Le groupe new-yorkais The Strokes s’est imposé au début des années 2000 comme l’un des symboles d’un renouveau du rock, souvent associé à une esthétique minimaliste et à une attitude désinvolte. Derrière cette apparente légèreté, leurs chansons ne racontent pas une révolte, mais une fatigue : celle d’une génération incapable de croire durablement aux promesses qui lui sont faites. Cette trajectoire trouve un prolongement radical dans le projet The Voidz, mené par Julian Casablancas, où le malaise intime se transforme progressivement en critique politique explicite.
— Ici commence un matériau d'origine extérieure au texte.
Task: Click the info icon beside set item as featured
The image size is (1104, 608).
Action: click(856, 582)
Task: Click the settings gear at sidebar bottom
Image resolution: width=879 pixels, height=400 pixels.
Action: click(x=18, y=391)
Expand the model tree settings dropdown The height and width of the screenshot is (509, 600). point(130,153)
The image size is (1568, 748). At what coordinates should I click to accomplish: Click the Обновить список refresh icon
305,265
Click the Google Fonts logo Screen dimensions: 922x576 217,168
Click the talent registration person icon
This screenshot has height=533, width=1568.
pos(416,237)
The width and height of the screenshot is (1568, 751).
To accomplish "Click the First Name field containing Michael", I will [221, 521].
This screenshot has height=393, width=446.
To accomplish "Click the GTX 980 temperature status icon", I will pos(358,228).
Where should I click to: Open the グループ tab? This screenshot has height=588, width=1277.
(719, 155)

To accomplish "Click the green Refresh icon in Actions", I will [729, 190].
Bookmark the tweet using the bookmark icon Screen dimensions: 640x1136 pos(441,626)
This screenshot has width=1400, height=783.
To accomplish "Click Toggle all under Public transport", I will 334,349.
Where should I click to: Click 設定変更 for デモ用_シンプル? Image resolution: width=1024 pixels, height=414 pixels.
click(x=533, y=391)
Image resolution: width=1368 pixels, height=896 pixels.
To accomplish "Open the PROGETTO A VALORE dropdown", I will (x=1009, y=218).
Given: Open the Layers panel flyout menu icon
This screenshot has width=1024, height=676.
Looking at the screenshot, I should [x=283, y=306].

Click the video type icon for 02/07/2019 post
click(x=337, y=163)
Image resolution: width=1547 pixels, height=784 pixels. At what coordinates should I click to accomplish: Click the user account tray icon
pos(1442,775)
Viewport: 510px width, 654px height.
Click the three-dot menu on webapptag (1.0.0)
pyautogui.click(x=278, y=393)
Nous tenterons dans cet article de dégager la position implicite qui traverse l’ensemble de cette discographie : de l’ennui existentiel des premiers albums des Strokes au désenchantement social, politique et symbolique porté par The Voidz.
L’ennui comme condition existentielle
Dès Is This It, les Strokes posent une question minimale, presque vide, qui condense toute une expérience générationnelle :
“Is this it?
Is this it? Is this it?”
La répétition n’est pas ici un simple procédé stylistique. Elle traduit une fatigue existentielle, une incapacité à trouver dans le présent autre chose que sa propre monotonie. Le monde ne s’effondre pas : il se répète. L’existence se déploie dans un présent sans épaisseur, sans véritable projet.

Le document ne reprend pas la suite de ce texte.